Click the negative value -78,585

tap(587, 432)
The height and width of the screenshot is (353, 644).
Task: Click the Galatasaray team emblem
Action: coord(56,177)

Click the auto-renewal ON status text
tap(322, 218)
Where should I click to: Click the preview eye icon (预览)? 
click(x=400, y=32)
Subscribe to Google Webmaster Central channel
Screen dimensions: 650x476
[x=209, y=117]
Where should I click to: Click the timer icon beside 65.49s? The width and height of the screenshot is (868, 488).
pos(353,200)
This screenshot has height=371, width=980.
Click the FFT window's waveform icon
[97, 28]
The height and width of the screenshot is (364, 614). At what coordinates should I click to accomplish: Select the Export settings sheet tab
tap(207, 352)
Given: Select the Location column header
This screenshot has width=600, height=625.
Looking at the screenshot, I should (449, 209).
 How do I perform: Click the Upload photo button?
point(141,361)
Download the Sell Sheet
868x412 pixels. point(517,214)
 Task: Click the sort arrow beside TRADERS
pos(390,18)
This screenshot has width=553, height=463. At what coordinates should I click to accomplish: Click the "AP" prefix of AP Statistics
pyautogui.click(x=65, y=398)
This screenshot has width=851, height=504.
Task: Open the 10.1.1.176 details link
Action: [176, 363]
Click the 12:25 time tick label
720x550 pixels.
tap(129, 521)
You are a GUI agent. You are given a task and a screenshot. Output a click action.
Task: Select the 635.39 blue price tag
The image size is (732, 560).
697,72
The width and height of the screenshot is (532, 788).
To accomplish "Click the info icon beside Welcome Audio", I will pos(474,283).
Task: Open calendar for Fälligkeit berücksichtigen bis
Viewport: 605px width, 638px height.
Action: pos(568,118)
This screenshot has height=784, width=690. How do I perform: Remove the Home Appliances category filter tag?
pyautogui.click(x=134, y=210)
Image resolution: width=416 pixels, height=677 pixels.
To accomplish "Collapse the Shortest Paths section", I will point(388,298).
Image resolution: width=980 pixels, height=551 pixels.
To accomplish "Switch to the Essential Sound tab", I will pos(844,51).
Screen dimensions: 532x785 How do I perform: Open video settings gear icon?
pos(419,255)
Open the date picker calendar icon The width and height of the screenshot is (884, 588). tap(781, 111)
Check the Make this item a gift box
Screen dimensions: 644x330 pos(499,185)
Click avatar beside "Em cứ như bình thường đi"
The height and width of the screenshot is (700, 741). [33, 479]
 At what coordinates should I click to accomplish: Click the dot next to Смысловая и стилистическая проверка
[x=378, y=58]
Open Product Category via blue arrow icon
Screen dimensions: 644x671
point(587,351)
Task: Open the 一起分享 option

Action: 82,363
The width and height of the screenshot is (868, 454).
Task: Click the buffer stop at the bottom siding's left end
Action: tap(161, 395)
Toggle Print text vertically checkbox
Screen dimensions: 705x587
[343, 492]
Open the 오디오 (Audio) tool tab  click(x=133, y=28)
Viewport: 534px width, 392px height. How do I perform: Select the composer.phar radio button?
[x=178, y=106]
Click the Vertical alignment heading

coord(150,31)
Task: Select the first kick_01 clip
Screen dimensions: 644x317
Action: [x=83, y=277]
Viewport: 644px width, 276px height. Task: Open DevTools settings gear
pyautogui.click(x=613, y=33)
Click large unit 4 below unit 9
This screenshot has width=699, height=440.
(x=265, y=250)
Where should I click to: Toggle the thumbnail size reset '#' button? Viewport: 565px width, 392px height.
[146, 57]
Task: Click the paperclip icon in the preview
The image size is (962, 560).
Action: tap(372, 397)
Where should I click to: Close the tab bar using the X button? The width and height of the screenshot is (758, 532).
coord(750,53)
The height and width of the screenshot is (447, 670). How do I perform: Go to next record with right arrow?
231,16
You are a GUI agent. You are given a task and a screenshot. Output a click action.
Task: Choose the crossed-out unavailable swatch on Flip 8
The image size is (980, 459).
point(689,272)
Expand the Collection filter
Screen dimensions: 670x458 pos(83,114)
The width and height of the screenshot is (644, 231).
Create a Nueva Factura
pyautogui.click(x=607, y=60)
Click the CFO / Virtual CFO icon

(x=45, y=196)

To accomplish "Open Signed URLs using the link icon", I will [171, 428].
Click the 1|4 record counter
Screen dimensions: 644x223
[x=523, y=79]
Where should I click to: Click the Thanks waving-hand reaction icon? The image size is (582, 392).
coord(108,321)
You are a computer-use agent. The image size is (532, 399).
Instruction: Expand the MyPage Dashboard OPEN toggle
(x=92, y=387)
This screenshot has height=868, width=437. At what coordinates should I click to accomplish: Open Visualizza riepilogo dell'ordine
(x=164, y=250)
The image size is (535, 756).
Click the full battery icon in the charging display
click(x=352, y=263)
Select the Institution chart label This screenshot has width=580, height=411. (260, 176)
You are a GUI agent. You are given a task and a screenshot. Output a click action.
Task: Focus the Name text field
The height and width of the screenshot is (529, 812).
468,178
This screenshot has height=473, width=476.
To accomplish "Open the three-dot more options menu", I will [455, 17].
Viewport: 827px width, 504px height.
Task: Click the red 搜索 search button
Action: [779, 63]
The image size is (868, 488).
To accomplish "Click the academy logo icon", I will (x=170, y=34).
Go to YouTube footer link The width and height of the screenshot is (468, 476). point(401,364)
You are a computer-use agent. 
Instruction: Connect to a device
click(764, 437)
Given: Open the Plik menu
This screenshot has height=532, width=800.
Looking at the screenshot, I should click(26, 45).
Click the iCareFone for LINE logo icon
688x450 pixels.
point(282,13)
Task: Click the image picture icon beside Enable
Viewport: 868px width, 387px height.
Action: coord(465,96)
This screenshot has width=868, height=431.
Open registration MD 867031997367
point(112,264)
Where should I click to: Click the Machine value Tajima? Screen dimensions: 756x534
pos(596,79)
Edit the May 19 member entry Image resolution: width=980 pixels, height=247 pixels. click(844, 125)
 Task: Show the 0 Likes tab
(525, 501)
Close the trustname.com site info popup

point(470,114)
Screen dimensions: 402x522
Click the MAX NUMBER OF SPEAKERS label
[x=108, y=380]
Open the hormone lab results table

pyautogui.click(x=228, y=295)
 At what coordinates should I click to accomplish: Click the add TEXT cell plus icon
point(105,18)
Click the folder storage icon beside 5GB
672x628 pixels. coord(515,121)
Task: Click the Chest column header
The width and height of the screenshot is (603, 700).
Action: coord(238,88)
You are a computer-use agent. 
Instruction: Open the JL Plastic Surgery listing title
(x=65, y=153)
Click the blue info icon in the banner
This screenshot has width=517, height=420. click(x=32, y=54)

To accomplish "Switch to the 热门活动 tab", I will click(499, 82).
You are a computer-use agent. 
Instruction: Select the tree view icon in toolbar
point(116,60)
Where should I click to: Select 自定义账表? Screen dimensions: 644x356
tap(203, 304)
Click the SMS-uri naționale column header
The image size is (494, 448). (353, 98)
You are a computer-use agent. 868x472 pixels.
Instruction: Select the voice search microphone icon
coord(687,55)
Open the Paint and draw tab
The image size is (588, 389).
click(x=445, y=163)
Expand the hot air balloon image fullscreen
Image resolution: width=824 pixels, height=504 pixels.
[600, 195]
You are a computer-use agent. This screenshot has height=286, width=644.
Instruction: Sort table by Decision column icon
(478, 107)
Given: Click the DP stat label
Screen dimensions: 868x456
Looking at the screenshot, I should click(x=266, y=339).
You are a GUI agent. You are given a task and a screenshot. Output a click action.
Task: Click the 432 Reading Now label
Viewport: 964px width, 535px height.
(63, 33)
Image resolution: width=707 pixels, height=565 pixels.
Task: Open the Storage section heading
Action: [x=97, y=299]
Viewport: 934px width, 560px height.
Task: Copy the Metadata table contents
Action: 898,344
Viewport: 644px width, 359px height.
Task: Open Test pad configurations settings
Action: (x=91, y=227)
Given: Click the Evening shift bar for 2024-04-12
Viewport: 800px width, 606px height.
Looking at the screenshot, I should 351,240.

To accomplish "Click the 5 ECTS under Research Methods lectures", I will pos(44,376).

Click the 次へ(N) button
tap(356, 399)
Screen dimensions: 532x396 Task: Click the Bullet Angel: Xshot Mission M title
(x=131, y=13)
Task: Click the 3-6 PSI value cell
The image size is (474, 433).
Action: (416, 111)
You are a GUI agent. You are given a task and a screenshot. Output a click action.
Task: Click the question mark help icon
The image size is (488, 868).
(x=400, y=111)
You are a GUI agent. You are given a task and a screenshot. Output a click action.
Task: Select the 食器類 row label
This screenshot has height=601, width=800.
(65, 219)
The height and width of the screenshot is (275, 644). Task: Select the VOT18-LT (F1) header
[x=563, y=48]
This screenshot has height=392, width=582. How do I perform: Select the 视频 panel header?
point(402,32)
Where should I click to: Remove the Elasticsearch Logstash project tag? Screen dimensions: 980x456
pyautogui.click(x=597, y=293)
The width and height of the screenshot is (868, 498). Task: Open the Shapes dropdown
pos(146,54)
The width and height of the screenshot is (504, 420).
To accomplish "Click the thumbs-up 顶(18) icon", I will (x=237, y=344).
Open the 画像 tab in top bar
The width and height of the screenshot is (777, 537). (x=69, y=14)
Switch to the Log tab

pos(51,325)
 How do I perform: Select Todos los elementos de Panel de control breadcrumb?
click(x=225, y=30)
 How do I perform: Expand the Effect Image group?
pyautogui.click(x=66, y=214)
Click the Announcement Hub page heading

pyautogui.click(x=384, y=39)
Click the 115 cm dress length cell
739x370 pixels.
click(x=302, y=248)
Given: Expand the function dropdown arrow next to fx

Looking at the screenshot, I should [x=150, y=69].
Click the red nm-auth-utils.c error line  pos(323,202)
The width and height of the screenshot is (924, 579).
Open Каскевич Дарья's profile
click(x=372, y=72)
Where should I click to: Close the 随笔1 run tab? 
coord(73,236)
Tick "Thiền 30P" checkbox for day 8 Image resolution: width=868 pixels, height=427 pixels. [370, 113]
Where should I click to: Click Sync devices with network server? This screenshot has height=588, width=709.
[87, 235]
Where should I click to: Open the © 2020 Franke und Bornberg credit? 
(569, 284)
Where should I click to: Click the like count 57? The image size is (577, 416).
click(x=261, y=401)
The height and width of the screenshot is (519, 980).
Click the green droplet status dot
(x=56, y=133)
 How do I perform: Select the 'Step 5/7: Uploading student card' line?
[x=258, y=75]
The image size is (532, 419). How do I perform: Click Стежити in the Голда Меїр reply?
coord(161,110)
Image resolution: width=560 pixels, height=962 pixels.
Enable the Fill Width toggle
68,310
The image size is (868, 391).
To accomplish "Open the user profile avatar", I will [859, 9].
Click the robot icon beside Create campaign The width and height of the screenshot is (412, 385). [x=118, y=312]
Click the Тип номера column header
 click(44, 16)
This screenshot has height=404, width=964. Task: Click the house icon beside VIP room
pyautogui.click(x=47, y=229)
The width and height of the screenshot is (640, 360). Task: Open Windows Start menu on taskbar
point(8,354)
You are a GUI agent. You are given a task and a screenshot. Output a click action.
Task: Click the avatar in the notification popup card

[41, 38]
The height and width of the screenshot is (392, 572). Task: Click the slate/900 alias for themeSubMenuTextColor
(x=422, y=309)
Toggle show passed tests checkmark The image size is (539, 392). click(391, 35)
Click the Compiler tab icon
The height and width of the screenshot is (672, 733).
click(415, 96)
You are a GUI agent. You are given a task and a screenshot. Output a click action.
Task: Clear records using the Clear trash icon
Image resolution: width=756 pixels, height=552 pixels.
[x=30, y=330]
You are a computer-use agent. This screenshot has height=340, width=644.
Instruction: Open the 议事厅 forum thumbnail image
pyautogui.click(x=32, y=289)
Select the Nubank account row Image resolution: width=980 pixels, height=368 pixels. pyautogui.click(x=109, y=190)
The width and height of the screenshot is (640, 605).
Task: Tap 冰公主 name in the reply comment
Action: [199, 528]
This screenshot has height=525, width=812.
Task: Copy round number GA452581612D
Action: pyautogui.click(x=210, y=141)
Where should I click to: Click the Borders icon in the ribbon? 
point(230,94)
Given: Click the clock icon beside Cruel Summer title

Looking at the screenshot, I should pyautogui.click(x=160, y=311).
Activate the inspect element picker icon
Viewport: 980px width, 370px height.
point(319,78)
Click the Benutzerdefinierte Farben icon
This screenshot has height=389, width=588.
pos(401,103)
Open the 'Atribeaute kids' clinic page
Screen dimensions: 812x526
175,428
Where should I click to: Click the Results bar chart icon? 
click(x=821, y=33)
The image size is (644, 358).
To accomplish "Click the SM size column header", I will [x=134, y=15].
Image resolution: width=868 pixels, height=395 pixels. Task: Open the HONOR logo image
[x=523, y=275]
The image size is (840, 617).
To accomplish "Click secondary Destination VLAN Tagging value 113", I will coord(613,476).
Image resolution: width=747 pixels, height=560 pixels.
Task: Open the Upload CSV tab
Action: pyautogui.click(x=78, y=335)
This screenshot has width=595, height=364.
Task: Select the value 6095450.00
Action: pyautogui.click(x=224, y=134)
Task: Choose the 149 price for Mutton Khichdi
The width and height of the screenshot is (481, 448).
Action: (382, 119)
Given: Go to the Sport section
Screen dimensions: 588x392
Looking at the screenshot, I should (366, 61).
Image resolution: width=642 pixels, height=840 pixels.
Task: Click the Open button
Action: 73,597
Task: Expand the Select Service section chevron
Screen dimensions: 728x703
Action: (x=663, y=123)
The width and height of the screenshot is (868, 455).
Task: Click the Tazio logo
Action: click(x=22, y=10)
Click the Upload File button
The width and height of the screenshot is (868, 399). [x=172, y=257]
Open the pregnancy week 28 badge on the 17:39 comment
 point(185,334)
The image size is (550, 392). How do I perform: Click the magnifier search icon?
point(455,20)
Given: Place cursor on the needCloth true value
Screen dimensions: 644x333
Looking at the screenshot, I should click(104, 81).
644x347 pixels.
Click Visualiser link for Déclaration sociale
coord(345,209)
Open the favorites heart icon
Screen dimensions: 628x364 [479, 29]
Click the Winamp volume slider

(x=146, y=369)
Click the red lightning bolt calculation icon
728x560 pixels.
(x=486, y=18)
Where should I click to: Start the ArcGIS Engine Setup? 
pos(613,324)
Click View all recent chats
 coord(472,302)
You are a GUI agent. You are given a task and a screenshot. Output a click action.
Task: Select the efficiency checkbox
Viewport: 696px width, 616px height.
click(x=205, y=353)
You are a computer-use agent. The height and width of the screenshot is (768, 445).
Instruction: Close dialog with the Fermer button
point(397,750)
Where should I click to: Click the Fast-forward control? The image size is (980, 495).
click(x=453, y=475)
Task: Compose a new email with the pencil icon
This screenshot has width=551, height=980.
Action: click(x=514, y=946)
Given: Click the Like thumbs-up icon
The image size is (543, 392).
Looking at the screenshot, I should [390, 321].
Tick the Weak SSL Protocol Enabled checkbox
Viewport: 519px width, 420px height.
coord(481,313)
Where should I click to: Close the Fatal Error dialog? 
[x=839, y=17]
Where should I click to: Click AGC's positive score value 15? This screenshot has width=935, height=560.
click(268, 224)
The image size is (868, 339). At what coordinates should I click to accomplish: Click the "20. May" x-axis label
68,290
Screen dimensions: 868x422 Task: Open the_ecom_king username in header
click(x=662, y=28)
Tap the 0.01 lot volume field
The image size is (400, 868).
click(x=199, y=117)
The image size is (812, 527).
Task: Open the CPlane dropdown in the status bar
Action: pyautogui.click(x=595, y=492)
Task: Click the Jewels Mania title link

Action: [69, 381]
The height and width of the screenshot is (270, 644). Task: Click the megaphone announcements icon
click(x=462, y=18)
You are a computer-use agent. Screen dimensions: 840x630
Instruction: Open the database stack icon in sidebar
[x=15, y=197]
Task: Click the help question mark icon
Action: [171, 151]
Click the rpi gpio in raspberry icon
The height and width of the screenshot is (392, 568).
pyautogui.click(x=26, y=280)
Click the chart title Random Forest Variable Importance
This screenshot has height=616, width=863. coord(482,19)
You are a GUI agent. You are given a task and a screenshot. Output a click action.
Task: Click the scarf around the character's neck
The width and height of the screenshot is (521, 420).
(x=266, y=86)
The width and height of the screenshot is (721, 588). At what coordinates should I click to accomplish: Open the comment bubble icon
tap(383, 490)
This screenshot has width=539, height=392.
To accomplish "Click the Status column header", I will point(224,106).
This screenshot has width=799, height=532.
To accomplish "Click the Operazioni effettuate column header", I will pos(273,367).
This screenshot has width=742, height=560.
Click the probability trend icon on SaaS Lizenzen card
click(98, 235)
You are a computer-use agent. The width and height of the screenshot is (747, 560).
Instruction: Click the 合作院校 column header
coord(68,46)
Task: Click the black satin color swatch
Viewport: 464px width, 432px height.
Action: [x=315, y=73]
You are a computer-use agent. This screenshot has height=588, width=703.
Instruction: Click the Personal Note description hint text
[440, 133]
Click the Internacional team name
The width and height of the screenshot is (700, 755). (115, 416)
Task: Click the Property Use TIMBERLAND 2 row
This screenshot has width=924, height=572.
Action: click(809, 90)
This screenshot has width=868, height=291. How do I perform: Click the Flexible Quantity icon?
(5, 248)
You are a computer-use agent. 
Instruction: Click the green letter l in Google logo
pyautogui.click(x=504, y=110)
================================
- [ACTION ITEM]
Beginning at the line with "Screen dimensions: 644x223" and stopping after the line with "Select the Institution", please write out every line of the data above exactly and nothing else.

- [RESPONSE TO THIS TASK]
Screen dimensions: 644x223
[x=523, y=79]
Where should I click to: Click the Thanks waving-hand reaction icon? The image size is (582, 392).
coord(108,321)
You are a computer-use agent. The image size is (532, 399).
Instruction: Expand the MyPage Dashboard OPEN toggle
(x=92, y=387)
This screenshot has height=868, width=437. At what coordinates should I click to accomplish: Open Visualizza riepilogo dell'ordine
(x=164, y=250)
The image size is (535, 756).
Click the full battery icon in the charging display
click(x=352, y=263)
Select the Institution chart label This screenshot has width=580, height=411. (260, 176)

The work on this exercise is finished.